Da forma como foi redigido, o trecho da escritura leva à conclusão que a reversão passa a favorecer terceiros em relação à segunda doação, o que a legislação civil expressamente proíbe (“Parágrafo único. Não prevalece cláusula de reversão em favor de terceiro“).

A segunda razão da desqualificação diz respeito à indevida manutenção das cláusulas de impenhorabilidade e incomunicabilidade sobre os 25% doados por Lúcia Helena.

Isso porque essas cláusulas restritivas possuem caráter personalíssimo, restringindo a propriedade apenas daquele que recebeu a doação.

Uma vez doados os 25% que cabem a Lúcia Helena anotando-se que não há estipulação de inalienabilidade , as cláusulas restritivas desaparecem. Assim, os 25% da nua-propriedade doados aos irmãos 8,333% para cada serão recebidos sem as restrições relativas à impenhorabilidade e à incomunicabilidade. Dizendo de outro modo, as cláusulas restritivas alcançam apenas uma geração, não podendo surtir efeitos quando o beneficiário transmitir o bem a terceiros.

Não havendo formal imposição das cláusulas sobre o objeto da nova doação (25% da nua-propriedade), não se pode admitir, em trecho da escritura denominado “Declarações dos intervenientes anuentes”, a validade de estipulação no sentido de “que as cláusulas restritivas (…) continuam íntegras, mas agora, exclusivamente em relação aos donatários remanescentes, Diva Maria Moraes Nascimento Biscalquin, Silvia Regina Moraes Nascimento Lepera e Milton Nascimento Júnior” (fls. 11).

Anote-se, ainda, que o fato de os doadores originais (Milton e Teresinha) terem constado no título como intervenientes anuentes (fls. 8/12) não soluciona a questão.

No caso da reversão, havia necessidade de um cancelamento expresso da cláusula.

No caso das cláusulas restritivas, se impunha expressa estipulação no sentido de que a impenhorabilidade e a incomunicabilidade se aplicariam aos 25% da nua-propriedade doados aos irmãos.

Finalmente, o pedido subsidiário de registro da escritura, desconsiderando-se o trecho considerado contrário à lei não vinga.

Com efeito, o registro da escritura na matrícula é feito de forma bastante resumida, não havendo como se determinar a inscrição com explicações detalhadas a respeito da validade das cláusulas constantes no título.

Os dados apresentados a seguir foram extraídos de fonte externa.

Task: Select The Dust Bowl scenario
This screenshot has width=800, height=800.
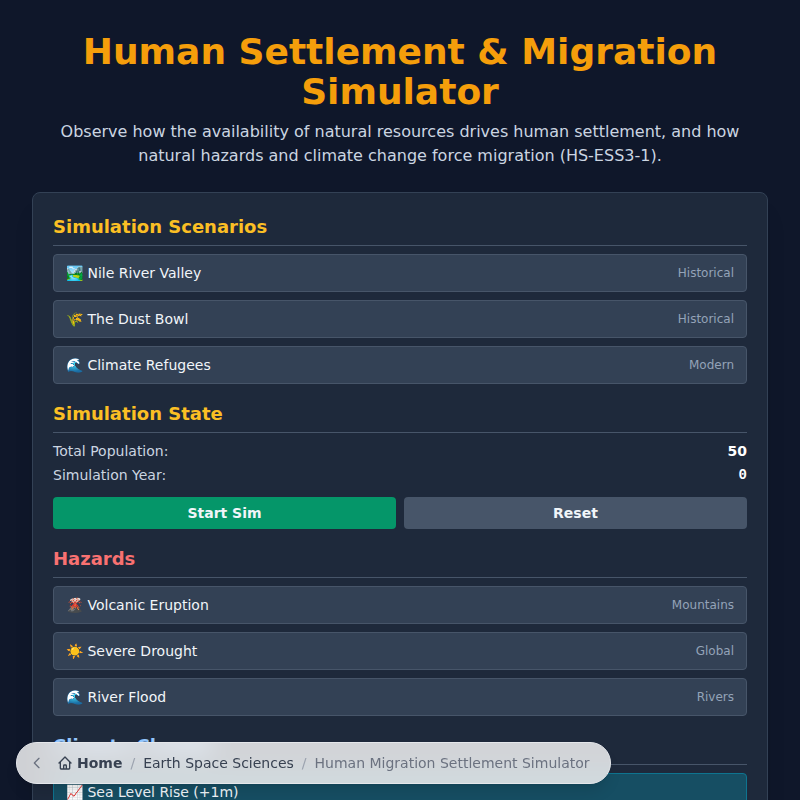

E o título com as falhas aqui apontadas permanecerá acessível ao público, de modo que qualquer interessado na aquisição/constrição do imóvel poderá solicitar certidão da escritura pública, o que lhe dará acesso a um título que contém trecho em desacordo com a legislação civil em vigor, podendo levá-lo a interpretações equivocadas a respeito do alcance das cláusulas de reversão, de impenhorabilidade e de incomunicabilidade.

A segurança jurídica que o sistema registral busca proteger não admite solução como essa.

Desse modo, com razão o Oficial, que desde o início da suscitação da dúvida apresentou como remédio a retificação da escritura viciada (fls. 5).

A manutenção da r. sentença prolatada se impõe.

Ante o exposto, pelo meu voto, nego provimento à apelação.

FRANCISCO LOUREIRO

Corregedor Geral da Justiça e Relator

Notas:

[1] Art. 547. O doador pode estipular que os bens doados voltem ao seu patrimônio, se sobreviver ao donatário.

Parágrafo único. Não prevalece cláusula de reversão em favor de terceiro.